La Spal dice addio al calcio che conta…

Dopo 105 anni di passione fallisce la gloriosa squadra di Ferrara.

La Spal non c’è più. E’ fallita. Ora la storica squadra di Ferrara, dove hanno militato grandi campioni come Armando Picchi e Fabio Capello,  dovrà iniziare tutto daccapo e ripartire dai dilettanti. I termini per la sua iscrizione al campionato di Lega Pro sono scaduti.

Proclami e promesse e rassicurazioni della società si sono rilevate una bolla di sapone. Evidentemente i debiti accumulati, più di tre milioni di euro, hanno spaventato i massimi dirigenti del club romagnolo che è andato avanti  tra proroghe e tentativi di salvataggio economici di alcuni imprenditori ferraresi come Moretti e Mazzoni e  il commmercialista Zenardi che hanno cercato di rilevare la proprietà della società spallina dal presidente Cesare Butelli. Cosa succederà adesso? La città, dopo 105 anni rimane senza calcio.
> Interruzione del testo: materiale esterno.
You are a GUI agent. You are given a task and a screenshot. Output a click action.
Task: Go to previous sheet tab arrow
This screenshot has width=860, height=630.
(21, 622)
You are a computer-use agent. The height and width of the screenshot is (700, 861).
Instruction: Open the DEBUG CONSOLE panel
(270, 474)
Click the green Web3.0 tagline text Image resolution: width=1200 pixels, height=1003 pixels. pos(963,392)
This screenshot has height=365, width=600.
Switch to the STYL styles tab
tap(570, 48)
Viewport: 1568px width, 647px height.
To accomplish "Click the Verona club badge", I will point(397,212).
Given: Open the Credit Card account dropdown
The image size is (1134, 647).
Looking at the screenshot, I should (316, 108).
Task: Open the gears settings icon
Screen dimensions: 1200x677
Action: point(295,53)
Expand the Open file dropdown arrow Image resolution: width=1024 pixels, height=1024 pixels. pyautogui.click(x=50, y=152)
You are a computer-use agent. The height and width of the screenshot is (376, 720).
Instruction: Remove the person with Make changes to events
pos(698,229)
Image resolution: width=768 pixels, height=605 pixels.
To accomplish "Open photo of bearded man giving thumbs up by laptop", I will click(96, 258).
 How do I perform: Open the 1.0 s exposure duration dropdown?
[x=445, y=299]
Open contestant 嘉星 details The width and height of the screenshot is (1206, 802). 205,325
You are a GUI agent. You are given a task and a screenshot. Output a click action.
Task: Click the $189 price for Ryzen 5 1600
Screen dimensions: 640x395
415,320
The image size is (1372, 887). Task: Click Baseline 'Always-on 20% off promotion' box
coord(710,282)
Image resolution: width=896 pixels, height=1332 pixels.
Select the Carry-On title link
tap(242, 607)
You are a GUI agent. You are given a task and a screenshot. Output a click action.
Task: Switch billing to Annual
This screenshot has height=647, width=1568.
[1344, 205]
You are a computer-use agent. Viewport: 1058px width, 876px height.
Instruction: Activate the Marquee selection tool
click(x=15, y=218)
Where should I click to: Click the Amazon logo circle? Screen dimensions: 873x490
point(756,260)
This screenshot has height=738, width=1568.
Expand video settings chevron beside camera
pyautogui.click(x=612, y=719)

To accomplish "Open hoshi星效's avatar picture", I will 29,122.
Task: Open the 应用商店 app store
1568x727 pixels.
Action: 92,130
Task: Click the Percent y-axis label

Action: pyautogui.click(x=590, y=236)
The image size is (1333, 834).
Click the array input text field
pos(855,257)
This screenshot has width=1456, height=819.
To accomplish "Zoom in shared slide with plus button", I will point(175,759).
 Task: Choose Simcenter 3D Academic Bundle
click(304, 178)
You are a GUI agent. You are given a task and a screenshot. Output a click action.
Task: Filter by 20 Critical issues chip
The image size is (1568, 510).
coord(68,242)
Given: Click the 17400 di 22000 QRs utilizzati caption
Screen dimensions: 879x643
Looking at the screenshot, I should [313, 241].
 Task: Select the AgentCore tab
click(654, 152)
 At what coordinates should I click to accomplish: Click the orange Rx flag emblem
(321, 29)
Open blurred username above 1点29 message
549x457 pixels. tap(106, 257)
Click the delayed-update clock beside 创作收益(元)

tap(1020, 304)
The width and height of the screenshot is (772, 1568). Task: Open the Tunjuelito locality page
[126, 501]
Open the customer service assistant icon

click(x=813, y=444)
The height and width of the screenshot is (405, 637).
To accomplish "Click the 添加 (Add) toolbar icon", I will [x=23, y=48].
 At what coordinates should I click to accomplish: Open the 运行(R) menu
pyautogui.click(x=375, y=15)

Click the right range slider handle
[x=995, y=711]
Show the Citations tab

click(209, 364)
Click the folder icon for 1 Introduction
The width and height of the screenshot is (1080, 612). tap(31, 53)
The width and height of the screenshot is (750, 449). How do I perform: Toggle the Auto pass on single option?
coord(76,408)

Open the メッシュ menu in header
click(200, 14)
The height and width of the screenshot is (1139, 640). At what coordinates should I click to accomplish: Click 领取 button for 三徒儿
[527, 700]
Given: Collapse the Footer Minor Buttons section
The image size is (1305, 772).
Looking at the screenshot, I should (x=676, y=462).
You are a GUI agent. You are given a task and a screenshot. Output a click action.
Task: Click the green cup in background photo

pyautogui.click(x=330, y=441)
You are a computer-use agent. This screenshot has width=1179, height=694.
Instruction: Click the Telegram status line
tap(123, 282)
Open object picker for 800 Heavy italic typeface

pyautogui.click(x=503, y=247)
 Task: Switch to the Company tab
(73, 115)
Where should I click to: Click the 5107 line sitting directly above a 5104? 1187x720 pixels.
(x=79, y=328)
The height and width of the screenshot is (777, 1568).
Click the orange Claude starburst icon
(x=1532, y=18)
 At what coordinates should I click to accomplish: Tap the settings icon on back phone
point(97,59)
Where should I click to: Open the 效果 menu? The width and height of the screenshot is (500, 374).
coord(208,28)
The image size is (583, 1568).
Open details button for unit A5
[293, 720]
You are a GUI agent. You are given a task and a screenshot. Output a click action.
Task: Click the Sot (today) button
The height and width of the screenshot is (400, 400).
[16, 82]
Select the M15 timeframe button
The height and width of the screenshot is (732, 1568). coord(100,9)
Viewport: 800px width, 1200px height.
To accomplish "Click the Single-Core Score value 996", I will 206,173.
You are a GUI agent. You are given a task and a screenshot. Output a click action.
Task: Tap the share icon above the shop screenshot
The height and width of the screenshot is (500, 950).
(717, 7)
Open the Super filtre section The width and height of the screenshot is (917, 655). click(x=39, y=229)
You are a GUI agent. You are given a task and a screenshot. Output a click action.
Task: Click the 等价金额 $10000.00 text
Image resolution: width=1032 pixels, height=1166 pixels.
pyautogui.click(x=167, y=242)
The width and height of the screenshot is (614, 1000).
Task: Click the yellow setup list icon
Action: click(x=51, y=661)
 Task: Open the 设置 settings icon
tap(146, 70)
Grande amarezza serpeggia tra i tifosi e il sindaco della città Tiziano Tagliani, il quale ha sottolineato, in una sua dichiarazione, la mancanza di rispetto nei confronti dei supporter biancoazzurri e della città: “Ora dobbiamo intervenire presso la Figc per far nascere una nuova realtà societaria in grado di riavviare un percorso in grado di ricostruire una società calcistica degna di questa città” – ha precisato il sindaco.